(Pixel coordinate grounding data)
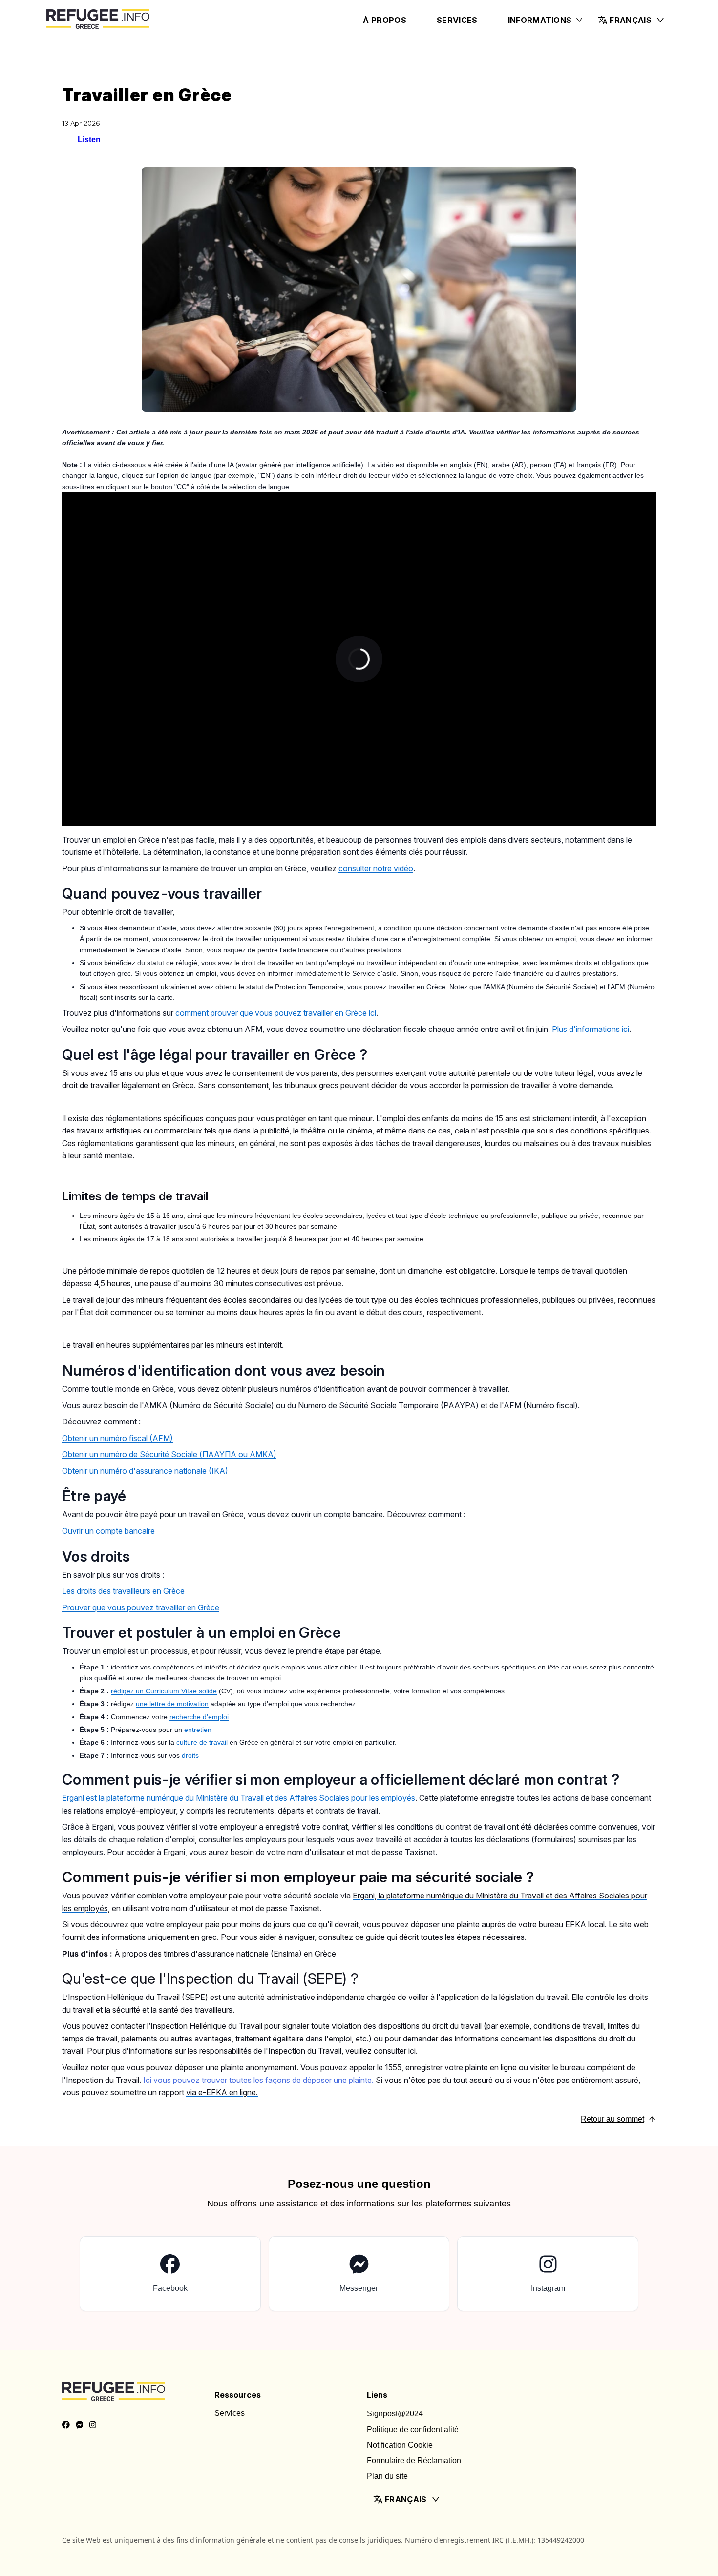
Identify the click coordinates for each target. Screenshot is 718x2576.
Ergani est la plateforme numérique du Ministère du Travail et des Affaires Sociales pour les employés (238, 1798)
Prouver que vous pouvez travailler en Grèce (140, 1607)
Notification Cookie (400, 2445)
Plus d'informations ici (590, 1029)
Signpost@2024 (395, 2414)
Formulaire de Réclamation (414, 2460)
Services (457, 20)
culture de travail (202, 1742)
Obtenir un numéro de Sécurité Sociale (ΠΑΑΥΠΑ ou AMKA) (169, 1454)
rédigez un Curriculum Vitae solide (164, 1691)
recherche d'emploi (199, 1717)
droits (190, 1755)
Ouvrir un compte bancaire (108, 1531)
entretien (197, 1729)
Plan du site (387, 2476)
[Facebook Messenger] (80, 2425)
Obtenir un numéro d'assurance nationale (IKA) (145, 1471)
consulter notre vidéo (375, 868)
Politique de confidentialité (413, 2429)
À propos (384, 20)
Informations (540, 20)
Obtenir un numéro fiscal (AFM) (117, 1438)
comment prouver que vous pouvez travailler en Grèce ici (275, 1013)
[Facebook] (66, 2425)
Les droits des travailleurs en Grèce (123, 1591)
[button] (631, 20)
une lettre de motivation (172, 1704)
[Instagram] (93, 2425)
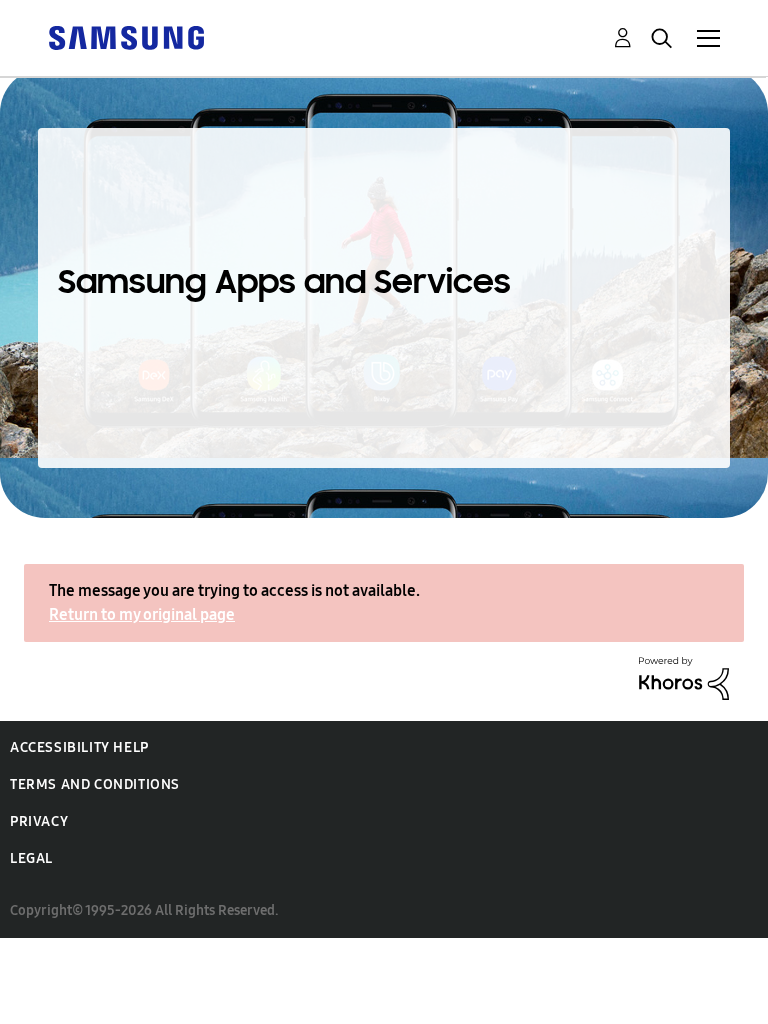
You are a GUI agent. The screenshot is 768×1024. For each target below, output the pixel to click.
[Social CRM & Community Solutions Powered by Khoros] (684, 676)
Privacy (39, 821)
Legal (31, 858)
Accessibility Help (79, 747)
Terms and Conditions (95, 784)
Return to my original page (142, 614)
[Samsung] (126, 36)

Directions for this task:
Could you give all of the data again exactly as written, omitting any pictures?

Solution:
Identify the click coordinates for each target. Screenshot is 718x2576.
Ergani est la plateforme numérique du Ministère du Travail et des Affaires Sociales pour les employés (238, 1798)
Prouver que vous pouvez travailler en Grèce (140, 1607)
Notification Cookie (400, 2445)
Plus d'informations ici (590, 1029)
Signpost@2024 (395, 2414)
Formulaire de Réclamation (414, 2460)
Services (457, 20)
culture de travail (202, 1742)
Obtenir un numéro de Sécurité Sociale (ΠΑΑΥΠΑ ou AMKA) (169, 1454)
rédigez un Curriculum Vitae solide (164, 1691)
recherche d'emploi (199, 1717)
droits (190, 1755)
Ouvrir un compte bancaire (108, 1531)
entretien (197, 1729)
Plan du site (387, 2476)
[Facebook Messenger] (80, 2425)
Obtenir un numéro d'assurance nationale (IKA) (145, 1471)
consulter notre vidéo (375, 868)
Politique de confidentialité (413, 2429)
À propos (384, 20)
Informations (540, 20)
Obtenir un numéro fiscal (AFM) (117, 1438)
comment prouver que vous pouvez travailler en Grèce ici (275, 1013)
[Facebook] (66, 2425)
Les droits des travailleurs en Grèce (123, 1591)
[button] (631, 20)
une lettre de motivation (172, 1704)
[Instagram] (93, 2425)
You are a GUI agent. The screenshot is 768×1024. For each target below, output the pixel to click.
[Social CRM & Community Solutions Powered by Khoros] (684, 676)
Privacy (39, 821)
Legal (31, 858)
Accessibility Help (79, 747)
Terms and Conditions (95, 784)
Return to my original page (142, 614)
[Samsung] (126, 36)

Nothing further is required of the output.